The read-substitute-simplify flow: (1) read the modulus as a distance; (2) substitute $z = x + iy$ where geometry is not immediate; (3) simplify to a Cartesian relation in $x$ and $y$.

$|z - z_0| = r$ · $\operatorname{Re}(z) = a$ · $\operatorname{Im}(z) = b$

$|z - z_0| = r \;\Leftrightarrow\; (x - a)^2 + (y - b)^2 = r^2$

Modulus = distance

$|z - z_0|$ is the distance from $z$ to $z_0$. So $|z - z_0| = r$ is the set of points at distance $r$ from $z_0$: a circle, centre $z_0$, radius $r$.

Re and Im pick out axes

$\operatorname{Re}(z) = a$ is the vertical line $x = a$; $\operatorname{Im}(z) = b$ is the horizontal line $y = b$. They are NOT swapped — Re fixes the horizontal coordinate.

Strict vs non-strict

$|z - z_0| < r$ is the open disk (interior only, boundary excluded — dashed circle). $|z - z_0| \leq r$ is the closed disk (boundary included — solid circle).

What you'll master

Know

Key facts

$|z - z_0| = r$ is a circle, centre $z_0$, radius $r$
$|z - z_0| < r$ is the open disk; $|z - z_0| \leq r$ is the closed disk
$\operatorname{Re}(z) = a$ is the vertical line $x = a$
$\operatorname{Im}(z) = b$ is the horizontal line $y = b$

Understand

Concepts

Why modulus equals Euclidean distance on the Argand plane
Why substituting $z = x + iy$ converts a complex equation into a Cartesian one
Why strict inequalities exclude the boundary (open) while $\leq$ includes it (closed)

Can do

Skills

Sketch loci of the form $|z - z_0| = r$, $|z - z_0| < r$, $|z - z_0| \leq r$
Sketch loci $\operatorname{Re}(z) = a$ and $\operatorname{Im}(z) = b$
Translate any of the above to Cartesian form by substituting $z = x + iy$

Key terms

Argand planeThe plane in which the complex number $z = x + iy$ is plotted as the point $(x, y)$. Real axis is horizontal, imaginary axis is vertical.

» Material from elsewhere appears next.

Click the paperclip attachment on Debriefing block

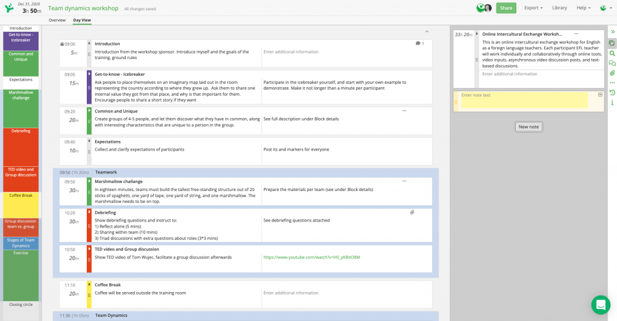pos(412,212)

Modulus $|z|$For $z = x + iy$, $|z| = \sqrt{x^2 + y^2}$. Geometrically it is the distance from $z$ to the origin.

$|z - z_0|$The distance from the point $z$ to the fixed point $z_0$ on the Argand plane.

LocusThe set of all points $z$ that satisfy a given condition. May be a curve, region, line, ray, or single point.

Open disk$\{z : |z - z_0| < r\}$ — the interior of the circle, boundary excluded. Drawn with a dashed circle.

Closed disk$\{z : |z - z_0| \leq r\}$ — the interior together with the boundary. Drawn with a solid circle.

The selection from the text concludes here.